Understanding variable scope in nested functions in Python

Question

I have the following functions in Python3.7

def output_report():
    sheet_dict = {1: 'All', 2: 'Wind', 3: 'Soalr'} 
    sheet_name = sheet_dict[sheet_num]
    file_name = f'{file_name}_{sheet_name}_row_{row_num}.csv' if row_num else 
    f'{file_name}_{sheet_name}.csv'
    return file_name

def test_file(x):
    file_name = output_report(sheet_num)
    return f'{x}_{file_name}'

def good_func():
    sheet_num = 2
    row_num = 2
    a = test_file('new file')
    return a

when I call: good_func()

It raises an error that:

NameError: name 'sheet_num' is not defined

But if I define sheet_name and row_num in the global scope like,

sheet_num = 2
row_num = 2
def good_func():
    a = test_file('new file')
    return a

the code works.

My question: My understanding was that in nested functions, the inner functions starts looking for the variables from itself and then goes to outer functions and finally to the global scope.

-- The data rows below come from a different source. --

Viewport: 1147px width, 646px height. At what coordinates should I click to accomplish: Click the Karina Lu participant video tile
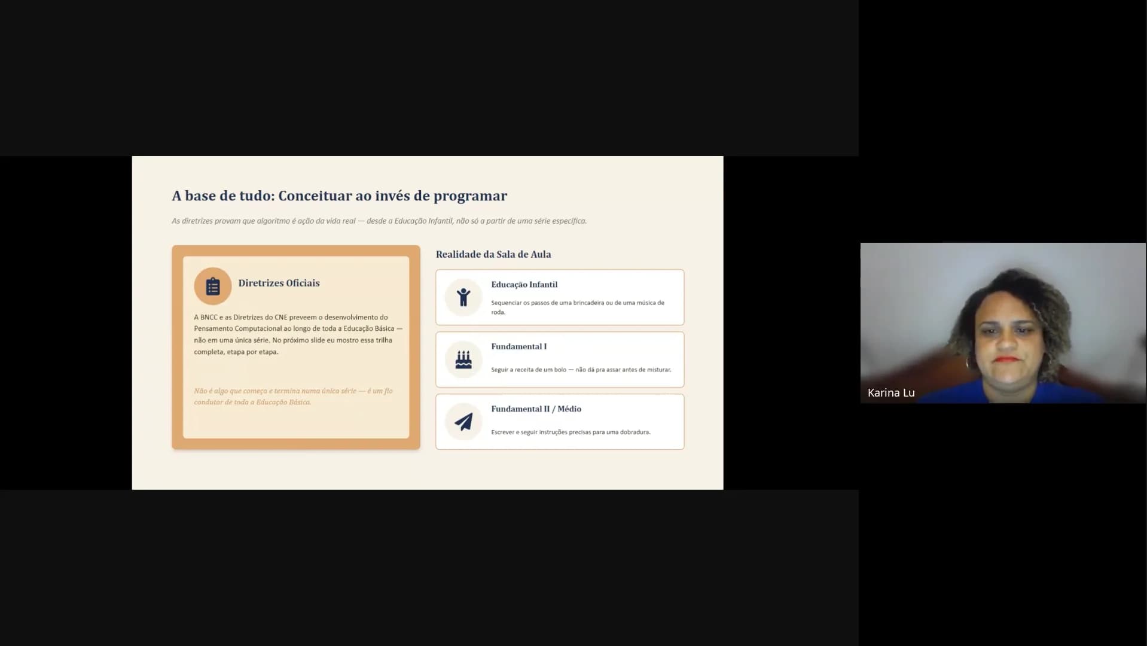pyautogui.click(x=1003, y=323)
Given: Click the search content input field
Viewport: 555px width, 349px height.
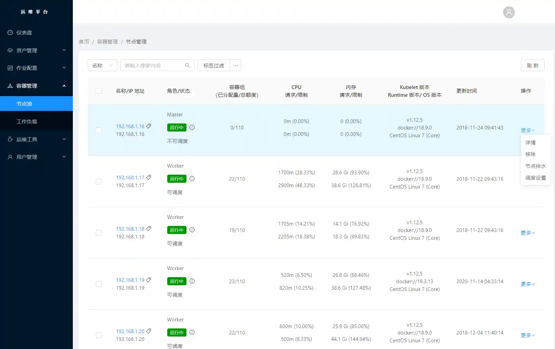Looking at the screenshot, I should pos(153,65).
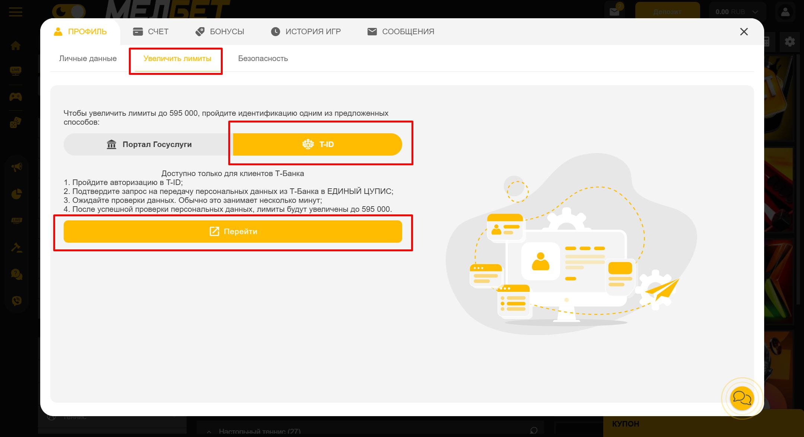
Task: Open the hamburger menu icon
Action: [16, 12]
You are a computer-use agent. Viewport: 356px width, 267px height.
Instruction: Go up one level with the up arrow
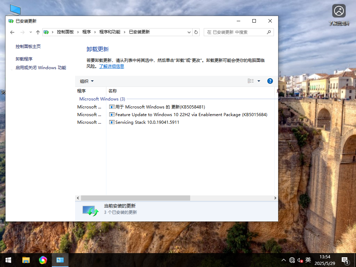[x=38, y=32]
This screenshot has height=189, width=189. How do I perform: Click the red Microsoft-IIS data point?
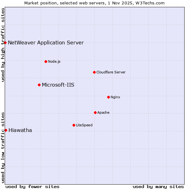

Then, I expected the first function also runs, but that's not the case. What is that? I read other scope related questions but didn't find my answer.

Answer 1

In your first case

def good_func():
    sheet_num = 2
    row_num = 2
    a = test_file('new file')
    return a

sheet_num and row_num are local to the function good_func and hence cannot be accessed in another function output_report

But when you do

sheet_num = 2
row_num = 2
def good_func():
    a = test_file('new file')
    return a

sheet_num and row_num become global variables accessible to all other functions, hence they are accessible in output_report as well

Also nested function are functions whose definition lies within another function like so, where a is accessible in inner

def outer():
    a = 1
    def inner():
        print(a)
    inner()

outer()

Calling another function inside a function like you do in good_func doesn't make them output_function nested.